Jüdischer Friedhof

„Beth Olamin“

Der Friedhof ist ohne genaue Orts- bzw. Wegkenntnisse nur sehr schwer auffindbar. Er liegt nordöstlich der Gemeinde auf dem Eichelberg, erreichbar über die Weinbergwege.

Der früheste Beleg für die Anwesenheit jüdischer Einwohner in Fürfeld stammt aus dem Jahr 1551, in dem das alte Gerichtsbuch einen "Meyer Jud" verzeichnet. 1553 wird "Joseph Jud" genannt. Wahrscheinlich ist mindestens einer von beiden damals schon auf dem Eichelberg begraben worden, denn zu 1572 erwähnt das Gerichtsbuch das "jüdische Grap" am "Eychelberge". Unter den heute noch datierbaren Gräbern des jüdischen Friedhofs am Eichelberg ist es nicht aufzufinden. Deren ältestes wurde 1836 belegt.

1903 erweiterte die Gemeinde den seit Jahrhunderten genutzten Friedhof.
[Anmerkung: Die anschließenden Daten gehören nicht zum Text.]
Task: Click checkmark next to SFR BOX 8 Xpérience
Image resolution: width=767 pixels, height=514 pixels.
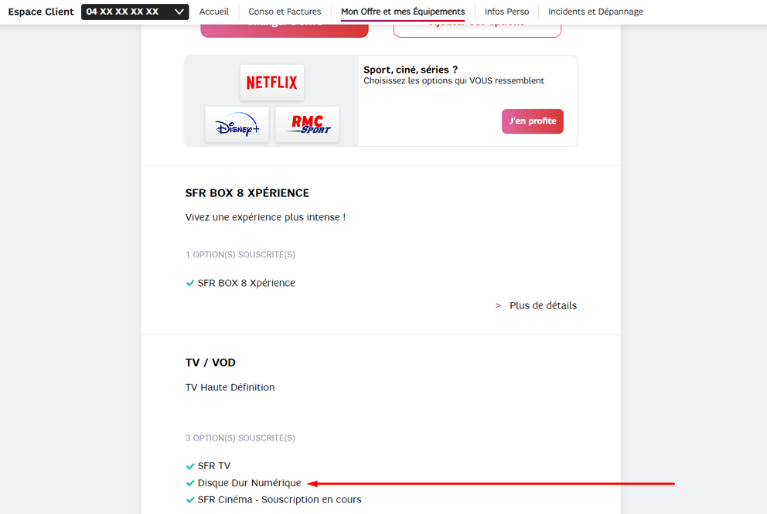Action: coord(190,283)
Auf dem Friedhof befinden sich 98 Grabsteine. Eine letzte Beisetzung fand 1937 statt. Die Friedhofsfläche umfasst 18,00 ar.

Die frühen jüdischen Friedhöfe lagen außerhalb der Stadt. Diese Lage lässt sich mit der Weisung erklären, dass sich die Lebenden nicht mit den Toten innerhalb der Stadtmauern aufhalten dürfen. Oft befand er sich allerdings an Orten, die von den übrigen Menschen gemieden wurden.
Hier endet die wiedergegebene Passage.